>>>

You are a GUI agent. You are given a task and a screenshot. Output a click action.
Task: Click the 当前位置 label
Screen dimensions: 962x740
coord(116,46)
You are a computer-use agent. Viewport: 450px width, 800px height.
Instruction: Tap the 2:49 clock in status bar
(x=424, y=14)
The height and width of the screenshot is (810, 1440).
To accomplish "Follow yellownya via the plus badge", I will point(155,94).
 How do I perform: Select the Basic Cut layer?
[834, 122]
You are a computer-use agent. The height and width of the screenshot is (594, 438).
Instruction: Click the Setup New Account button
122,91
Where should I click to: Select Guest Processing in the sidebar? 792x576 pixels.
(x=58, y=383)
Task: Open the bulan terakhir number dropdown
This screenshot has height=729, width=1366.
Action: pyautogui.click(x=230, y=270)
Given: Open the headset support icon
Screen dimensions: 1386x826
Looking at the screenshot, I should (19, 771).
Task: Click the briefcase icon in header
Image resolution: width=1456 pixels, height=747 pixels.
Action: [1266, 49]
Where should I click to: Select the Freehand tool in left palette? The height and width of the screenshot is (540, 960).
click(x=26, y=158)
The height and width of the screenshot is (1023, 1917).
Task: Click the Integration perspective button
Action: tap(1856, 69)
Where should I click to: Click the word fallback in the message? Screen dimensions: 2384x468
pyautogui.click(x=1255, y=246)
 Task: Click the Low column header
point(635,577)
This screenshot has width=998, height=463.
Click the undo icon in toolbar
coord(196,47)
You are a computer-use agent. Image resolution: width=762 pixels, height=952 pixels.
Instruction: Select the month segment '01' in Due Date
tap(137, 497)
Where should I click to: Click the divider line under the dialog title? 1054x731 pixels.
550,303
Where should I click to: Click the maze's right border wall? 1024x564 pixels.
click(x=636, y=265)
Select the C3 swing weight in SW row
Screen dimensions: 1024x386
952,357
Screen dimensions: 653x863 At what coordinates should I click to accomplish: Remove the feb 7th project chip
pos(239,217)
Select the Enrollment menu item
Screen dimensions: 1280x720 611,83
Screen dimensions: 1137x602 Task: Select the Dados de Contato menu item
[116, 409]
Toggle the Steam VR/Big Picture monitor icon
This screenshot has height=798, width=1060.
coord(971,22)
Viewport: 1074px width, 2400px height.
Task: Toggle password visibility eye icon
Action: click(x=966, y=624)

<<<

TO DO => What is needed is an exact reproduction of the data.

ANSWER TO THIS PROBLEM =>
You are a GUI agent. You are given a task and a screenshot. Output a click action.
Task: Click the 当前位置 label
Screen dimensions: 962x740
coord(116,46)
You are a computer-use agent. Viewport: 450px width, 800px height.
Instruction: Tap the 2:49 clock in status bar
(x=424, y=14)
The height and width of the screenshot is (810, 1440).
To accomplish "Follow yellownya via the plus badge", I will point(155,94).
 How do I perform: Select the Basic Cut layer?
[834, 122]
You are a computer-use agent. The height and width of the screenshot is (594, 438).
Instruction: Click the Setup New Account button
122,91
Where should I click to: Select Guest Processing in the sidebar? 792x576 pixels.
(x=58, y=383)
Task: Open the bulan terakhir number dropdown
This screenshot has height=729, width=1366.
Action: pyautogui.click(x=230, y=270)
Given: Open the headset support icon
Screen dimensions: 1386x826
Looking at the screenshot, I should (19, 771).
Task: Click the briefcase icon in header
Image resolution: width=1456 pixels, height=747 pixels.
Action: [1266, 49]
Where should I click to: Select the Freehand tool in left palette? The height and width of the screenshot is (540, 960).
click(x=26, y=158)
The height and width of the screenshot is (1023, 1917).
Task: Click the Integration perspective button
Action: tap(1856, 69)
Where should I click to: Click the word fallback in the message? Screen dimensions: 2384x468
pyautogui.click(x=1255, y=246)
 Task: Click the Low column header
point(635,577)
This screenshot has width=998, height=463.
Click the undo icon in toolbar
coord(196,47)
You are a computer-use agent. Image resolution: width=762 pixels, height=952 pixels.
Instruction: Select the month segment '01' in Due Date
tap(137, 497)
Where should I click to: Click the divider line under the dialog title? 1054x731 pixels.
550,303
Where should I click to: Click the maze's right border wall? 1024x564 pixels.
click(x=636, y=265)
Select the C3 swing weight in SW row
Screen dimensions: 1024x386
952,357
Screen dimensions: 653x863 At what coordinates should I click to accomplish: Remove the feb 7th project chip
pos(239,217)
Select the Enrollment menu item
Screen dimensions: 1280x720 611,83
Screen dimensions: 1137x602 Task: Select the Dados de Contato menu item
[116, 409]
Toggle the Steam VR/Big Picture monitor icon
This screenshot has height=798, width=1060.
coord(971,22)
Viewport: 1074px width, 2400px height.
Task: Toggle password visibility eye icon
Action: click(x=966, y=624)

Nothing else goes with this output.